START Selected excerpt

As each day passes, remember you are one day closer to healing. Believe that on the other side of your grief journey, you will learn to be happy again. Maybe in some new and unexpected ways but continue to hold onto hope. It is good to cry and release the emotion but you can still store the positive thoughts in the back of your mind. It will get better, we learn how to survive. Don't be as concerned about the length of time it takes to reach that point but rather that you will reach it!

I don't have an answer. I am 9 months out. I can say this: "Longer than you think, but not forever." 

This was helpful:

http://connect.legacy.com/inspire/page/show?id=1984035%3APage%3A3302

I was married for nearly 28 years. It's been nearly 5 years for me. At about 7 or 8 months I stopped worrying so much about the future. Things are going well these days, but it did take time. It is still so hard to believe that Cindy is gone. My son has graduated from college. My daughter has also graduated from college and has gotten married. We are doing well as a family, so grateful for that! Sending good thoughts your way. One day at a time.

END Selected excerpt
START Raw data

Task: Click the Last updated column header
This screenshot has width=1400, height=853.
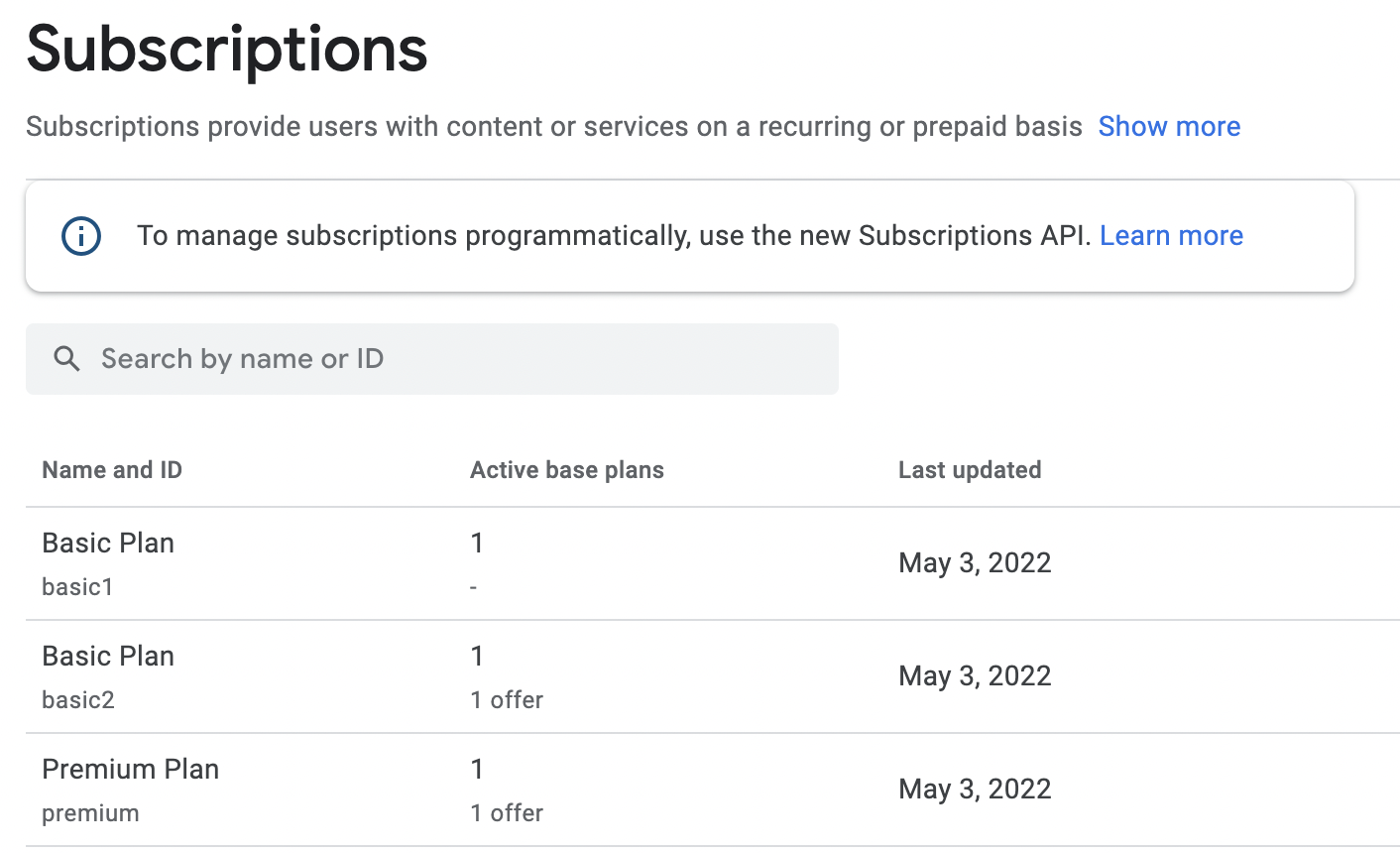Action: coord(969,470)
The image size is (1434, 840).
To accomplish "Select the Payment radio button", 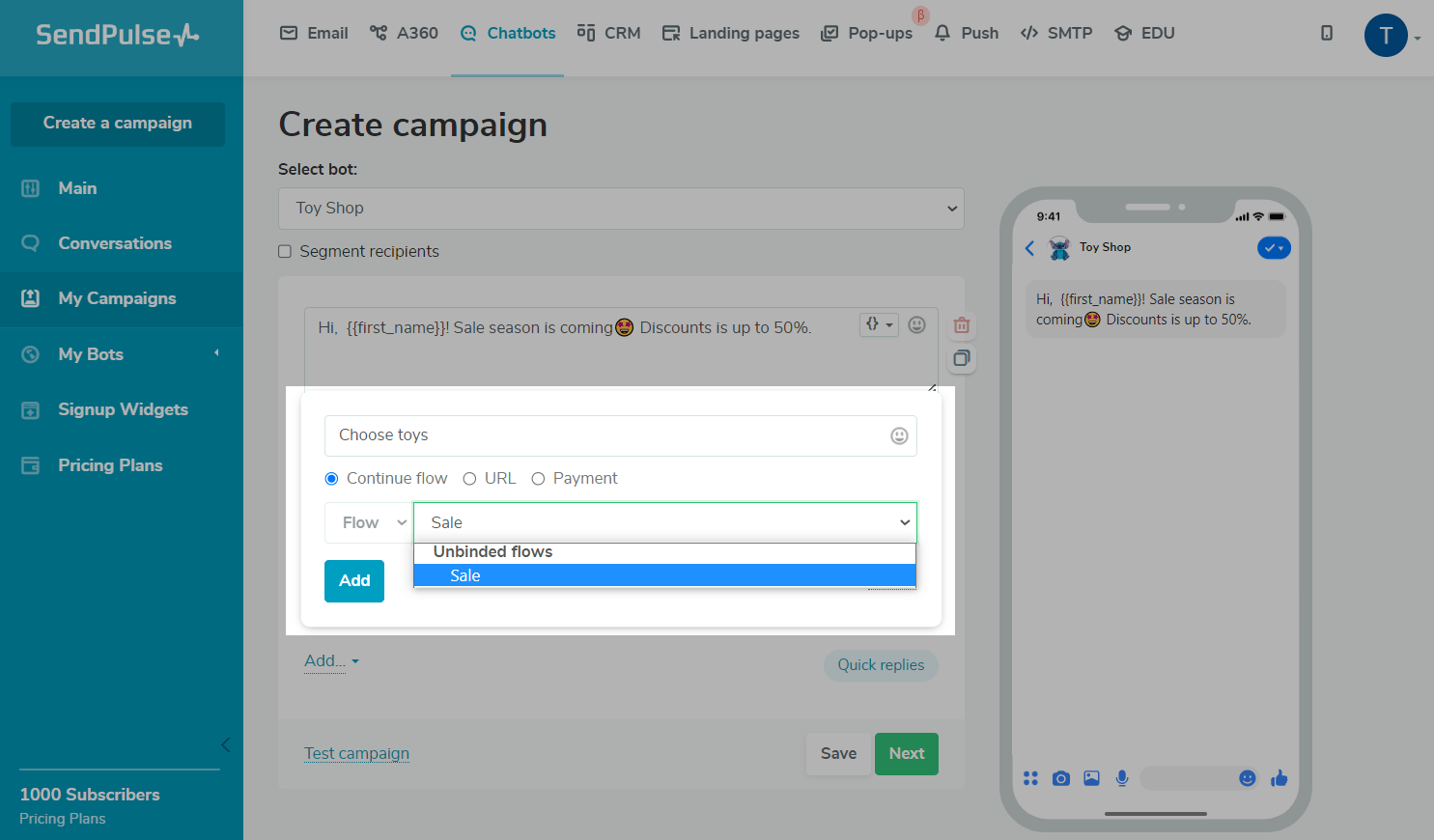I will 539,479.
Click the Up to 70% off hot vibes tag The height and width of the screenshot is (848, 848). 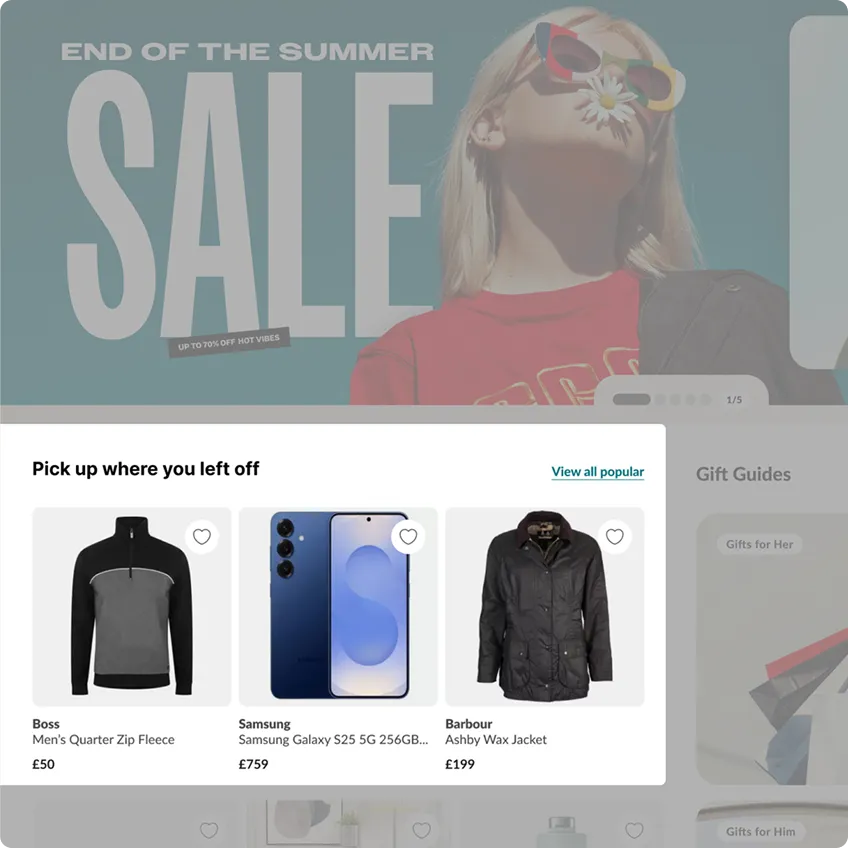click(229, 342)
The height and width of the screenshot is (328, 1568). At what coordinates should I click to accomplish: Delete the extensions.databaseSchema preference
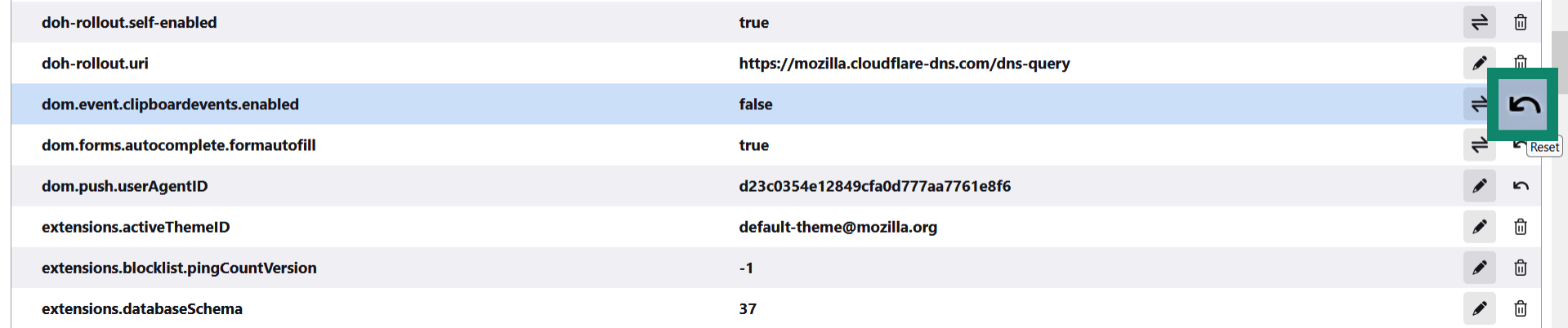(x=1520, y=308)
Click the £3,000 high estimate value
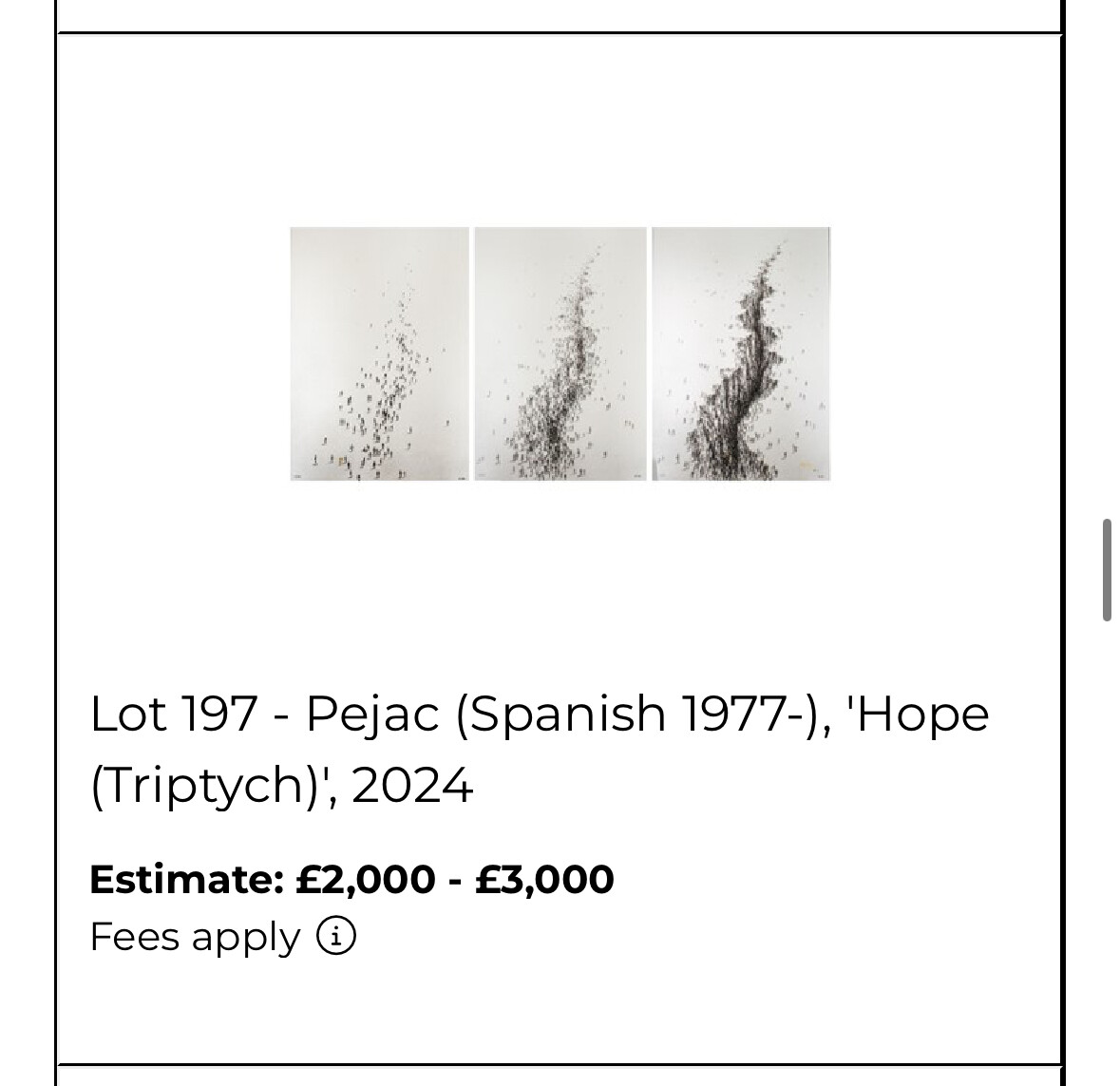Image resolution: width=1120 pixels, height=1086 pixels. tap(544, 879)
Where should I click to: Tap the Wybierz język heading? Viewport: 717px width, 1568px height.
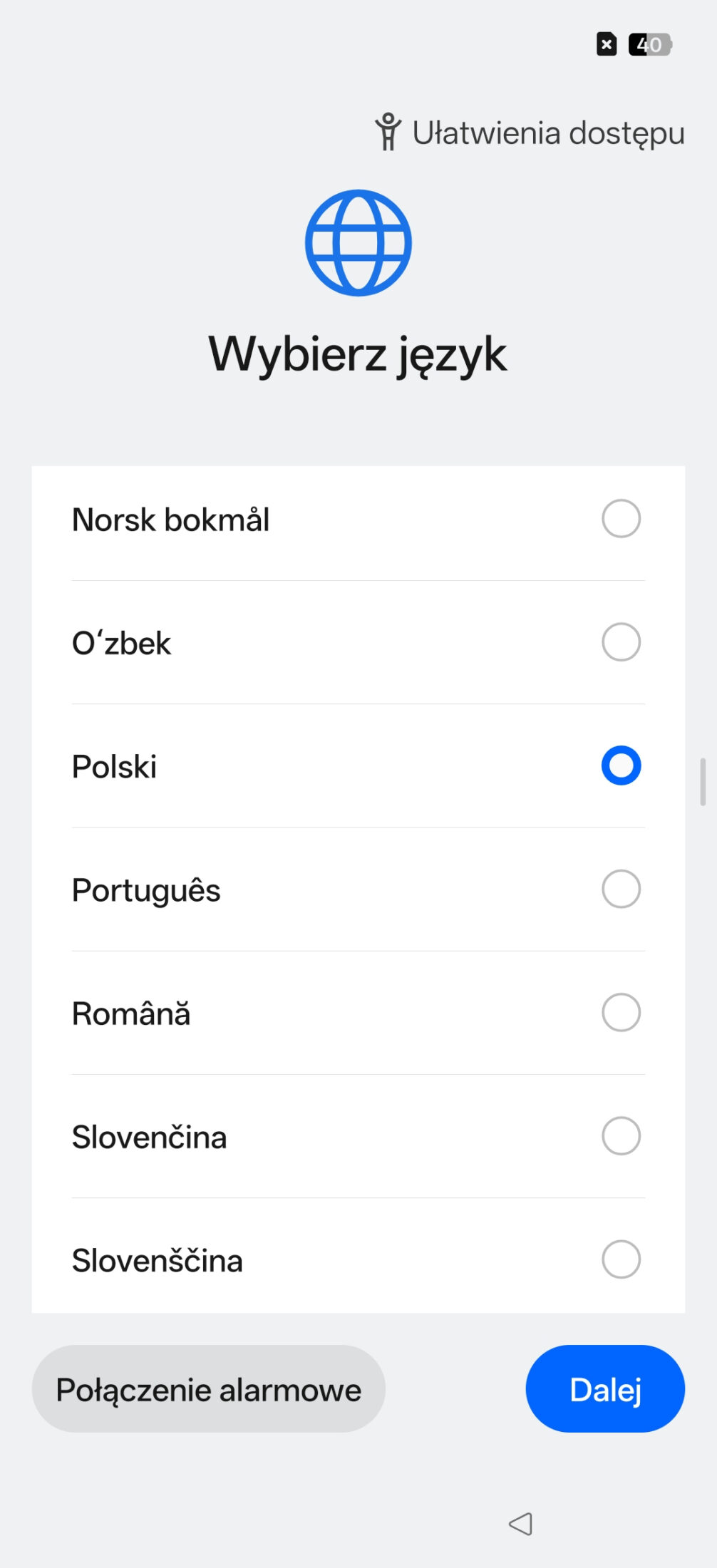click(358, 354)
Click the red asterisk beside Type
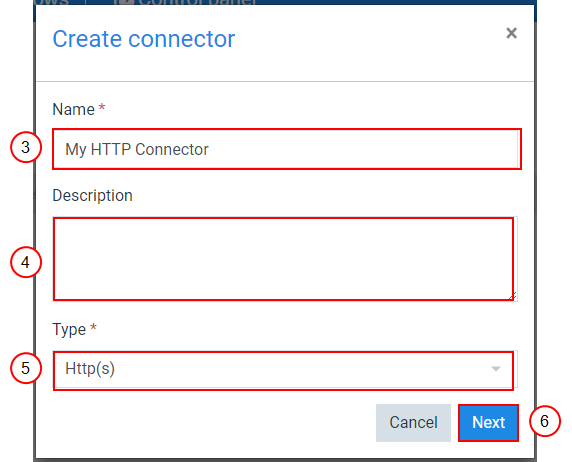Image resolution: width=572 pixels, height=462 pixels. pos(93,327)
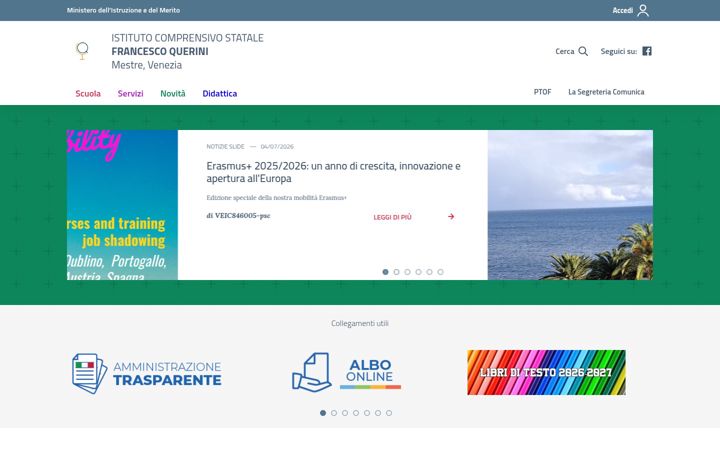720x450 pixels.
Task: Click the red arrow next to Leggi di più
Action: tap(451, 216)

END Raw data

[Task to carry out]
Extend the replies about living through grief, beginning after their final sentence. The lines are not needed for anything here.

[Task answer]
Mac,
You must be proud of the kids, both obtaining degrees! I'm glad things are going well for you now. It took me about five years until things really improved. I felt at or around that point that the grieving was behind me and I felt a lot more stable. Of course there isn't a day that I don't think of my husband, I miss him and always will. There is a point though when we have to accept our loss and continue to live our lives. Wishing you continued peace, stay positive!

Crying, staying in bed & skipping out on church are normal. There were times I lay in bed too weak to get up - wishing I had a colostomy bag. I had to make myself fall off the bed to crawl to the bathroom - it was irritating to have to deal w/yet another body function! It was a very hard time especially when the only light I saw at the end of the tunnel was an oncoming train. You'll find commonalities w/other widows here even though everyone grieves differently yet the same. 

Its also normal to add more to your list of "no can do". I was often angry & belittling of myself for not being able to perform simple tasks or forgetting what I was about to do, losing my keys only to find them in the freezer, not recognizing my own neighborhood, not remembering when I showered last, then doing it & immediately going back to bed. Eventually, I started simplifying my life by reducing my responsibilities & obligations to use what little energy I had to focus on more important things like the kids, counseling, grief & take out food. The house did become a nightmare for sometime as well as the mail piling up, but those unimportant things were taken care of in due time.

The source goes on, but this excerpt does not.